Integrated models of blood protein and metabolite enhance the diagnostic accuracy for Non-Small Cell Lung Cancer

Abstract Background For early screening and diagnosis of non-small cell lung cancer (NSCLC), a robust model based on plasma proteomics and metabolomics is required for accurate and accessible non-invasive detection. Here we aim to combine TMT-LC-MS/MS and machine-learning algorithms to establish models with high specificity and sensitivity, and summarize a generalized model building scheme. Methods TMT-LC-MS/MS was used to discover the differentially expressed proteins (DEPs) in the plasma of NSCLC patients. Plasma proteomics-guided metabolites were selected for clinical evaluation in 110 NSCLC patients who were going to receive therapies, 108 benign pulmonary diseases (BPD) patients, and 100 healthy controls (HC). The data were randomly split into training set and test set in a ratio of 80:20. Three supervised learning algorithms were applied to the training set for models fitting. The best performance models were evaluated with the test data set. Results Differential plasma proteomics and metabolic pathways analyses revealed that the majority of DEPs in NSCLC were enriched in the pathways of complement and coagulation cascades, cholesterol and bile acids metabolism. Moreover, 10 DEPs, 14 amino acids, 15 bile acids, as well as 6 classic tumor biomarkers in blood were quantified using clinically validated assays.

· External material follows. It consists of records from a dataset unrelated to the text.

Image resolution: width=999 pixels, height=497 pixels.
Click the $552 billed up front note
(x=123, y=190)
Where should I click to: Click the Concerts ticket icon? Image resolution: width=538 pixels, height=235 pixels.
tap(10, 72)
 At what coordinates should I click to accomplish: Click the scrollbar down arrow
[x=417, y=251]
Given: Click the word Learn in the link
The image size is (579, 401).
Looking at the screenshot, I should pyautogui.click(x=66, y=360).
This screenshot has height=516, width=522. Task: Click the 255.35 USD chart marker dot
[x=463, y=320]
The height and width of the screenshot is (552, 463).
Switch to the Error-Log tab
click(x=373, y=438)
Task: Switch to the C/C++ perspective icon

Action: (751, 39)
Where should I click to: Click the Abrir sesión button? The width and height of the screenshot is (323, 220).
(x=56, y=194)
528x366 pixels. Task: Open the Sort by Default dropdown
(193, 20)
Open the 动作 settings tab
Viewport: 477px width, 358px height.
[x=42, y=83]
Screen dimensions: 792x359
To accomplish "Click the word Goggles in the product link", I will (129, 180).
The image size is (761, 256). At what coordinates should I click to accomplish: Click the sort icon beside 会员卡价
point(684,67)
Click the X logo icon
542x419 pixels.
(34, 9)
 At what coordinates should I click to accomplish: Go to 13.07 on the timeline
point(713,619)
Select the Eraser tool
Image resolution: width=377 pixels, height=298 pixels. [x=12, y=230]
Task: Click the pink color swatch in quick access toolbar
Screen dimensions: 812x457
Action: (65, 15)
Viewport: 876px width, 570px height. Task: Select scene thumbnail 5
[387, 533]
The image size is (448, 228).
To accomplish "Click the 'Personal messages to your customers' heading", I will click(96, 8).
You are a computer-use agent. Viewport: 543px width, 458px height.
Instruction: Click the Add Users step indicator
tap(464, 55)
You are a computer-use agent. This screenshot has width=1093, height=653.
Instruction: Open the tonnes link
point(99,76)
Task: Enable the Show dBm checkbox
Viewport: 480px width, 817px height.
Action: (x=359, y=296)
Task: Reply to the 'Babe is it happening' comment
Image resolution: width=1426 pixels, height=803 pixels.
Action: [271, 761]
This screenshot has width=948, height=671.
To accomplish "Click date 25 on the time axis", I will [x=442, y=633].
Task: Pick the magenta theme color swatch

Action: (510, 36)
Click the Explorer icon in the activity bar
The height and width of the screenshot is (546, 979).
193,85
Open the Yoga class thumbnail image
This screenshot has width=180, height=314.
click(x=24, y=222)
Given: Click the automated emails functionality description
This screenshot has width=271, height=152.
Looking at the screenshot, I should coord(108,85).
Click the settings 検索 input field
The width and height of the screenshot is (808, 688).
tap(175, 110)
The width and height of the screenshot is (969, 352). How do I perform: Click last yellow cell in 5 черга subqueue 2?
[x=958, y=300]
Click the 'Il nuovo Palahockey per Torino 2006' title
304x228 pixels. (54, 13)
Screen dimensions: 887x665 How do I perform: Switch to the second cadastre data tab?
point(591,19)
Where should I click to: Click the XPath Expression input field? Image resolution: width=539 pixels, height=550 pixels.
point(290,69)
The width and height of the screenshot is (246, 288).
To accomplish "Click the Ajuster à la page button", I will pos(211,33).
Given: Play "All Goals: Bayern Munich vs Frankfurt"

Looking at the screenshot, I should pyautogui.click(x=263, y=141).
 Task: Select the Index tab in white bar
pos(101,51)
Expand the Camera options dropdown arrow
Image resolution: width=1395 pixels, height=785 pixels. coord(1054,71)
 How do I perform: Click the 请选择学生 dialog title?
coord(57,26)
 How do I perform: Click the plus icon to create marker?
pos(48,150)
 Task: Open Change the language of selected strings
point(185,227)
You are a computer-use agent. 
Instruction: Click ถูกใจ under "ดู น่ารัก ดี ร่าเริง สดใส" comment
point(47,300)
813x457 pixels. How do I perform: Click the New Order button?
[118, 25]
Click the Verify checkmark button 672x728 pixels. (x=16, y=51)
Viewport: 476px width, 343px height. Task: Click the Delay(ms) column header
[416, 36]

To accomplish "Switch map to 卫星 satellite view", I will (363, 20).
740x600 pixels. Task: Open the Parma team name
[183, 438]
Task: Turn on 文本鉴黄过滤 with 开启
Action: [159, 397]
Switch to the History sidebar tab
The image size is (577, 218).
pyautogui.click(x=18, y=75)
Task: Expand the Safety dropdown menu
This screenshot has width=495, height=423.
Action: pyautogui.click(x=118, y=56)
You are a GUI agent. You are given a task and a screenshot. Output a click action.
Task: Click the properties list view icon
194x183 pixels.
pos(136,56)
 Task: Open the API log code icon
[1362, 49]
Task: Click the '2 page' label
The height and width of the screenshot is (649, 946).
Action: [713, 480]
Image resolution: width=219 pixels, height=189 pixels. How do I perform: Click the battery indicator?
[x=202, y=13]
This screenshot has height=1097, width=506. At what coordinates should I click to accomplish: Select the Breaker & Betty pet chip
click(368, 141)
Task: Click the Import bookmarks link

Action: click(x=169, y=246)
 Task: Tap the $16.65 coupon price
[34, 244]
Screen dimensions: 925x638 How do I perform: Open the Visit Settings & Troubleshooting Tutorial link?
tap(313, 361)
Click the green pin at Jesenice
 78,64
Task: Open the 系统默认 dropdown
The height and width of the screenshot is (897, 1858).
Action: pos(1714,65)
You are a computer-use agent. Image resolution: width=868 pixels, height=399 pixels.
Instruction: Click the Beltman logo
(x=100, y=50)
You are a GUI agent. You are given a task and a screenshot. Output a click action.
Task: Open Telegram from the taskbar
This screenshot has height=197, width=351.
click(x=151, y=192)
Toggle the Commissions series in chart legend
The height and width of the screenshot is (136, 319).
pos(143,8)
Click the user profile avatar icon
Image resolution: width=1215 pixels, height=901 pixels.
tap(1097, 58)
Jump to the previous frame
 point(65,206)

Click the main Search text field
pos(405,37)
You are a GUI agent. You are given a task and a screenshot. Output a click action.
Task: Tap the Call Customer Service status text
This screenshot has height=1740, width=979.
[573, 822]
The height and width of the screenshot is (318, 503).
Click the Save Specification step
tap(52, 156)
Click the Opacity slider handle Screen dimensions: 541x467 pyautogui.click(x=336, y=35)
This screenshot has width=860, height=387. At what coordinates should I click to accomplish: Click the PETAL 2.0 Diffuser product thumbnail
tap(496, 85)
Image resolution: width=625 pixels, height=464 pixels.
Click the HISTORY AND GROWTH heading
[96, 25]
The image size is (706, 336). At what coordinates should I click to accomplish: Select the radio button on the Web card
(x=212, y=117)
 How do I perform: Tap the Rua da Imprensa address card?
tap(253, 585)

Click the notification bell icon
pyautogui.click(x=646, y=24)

Finally, we obtained a high-performance screening model using logistic regression algorithm with AUC of 0.96, sensitivity of 92%, and specificity of 89%, and a diagnostic model with AUC of 0.871, sensitivity of 86%, and specificity of 78%. In the test set, the screening model achieved accuracy of 90%, sensitivity of 91%, and specificity of 90%, and the diagnostic model achieved accuracy of 82%, sensitivity of 77%, and specificity of 86%. Conclusions Integrated analysis of DEPs, amino acid, and bile acid features based on plasma proteomics-guided metabolite profiling, together with classical tumor biomarkers, provided a much more accurate detection model for screening and differential diagnosis of NSCLC. In addition, this new mathematical modeling based on plasma proteomics-guided metabolite profiling will be used for evaluation of therapeutic efficacy and long-term recurrence prediction of NSCLC.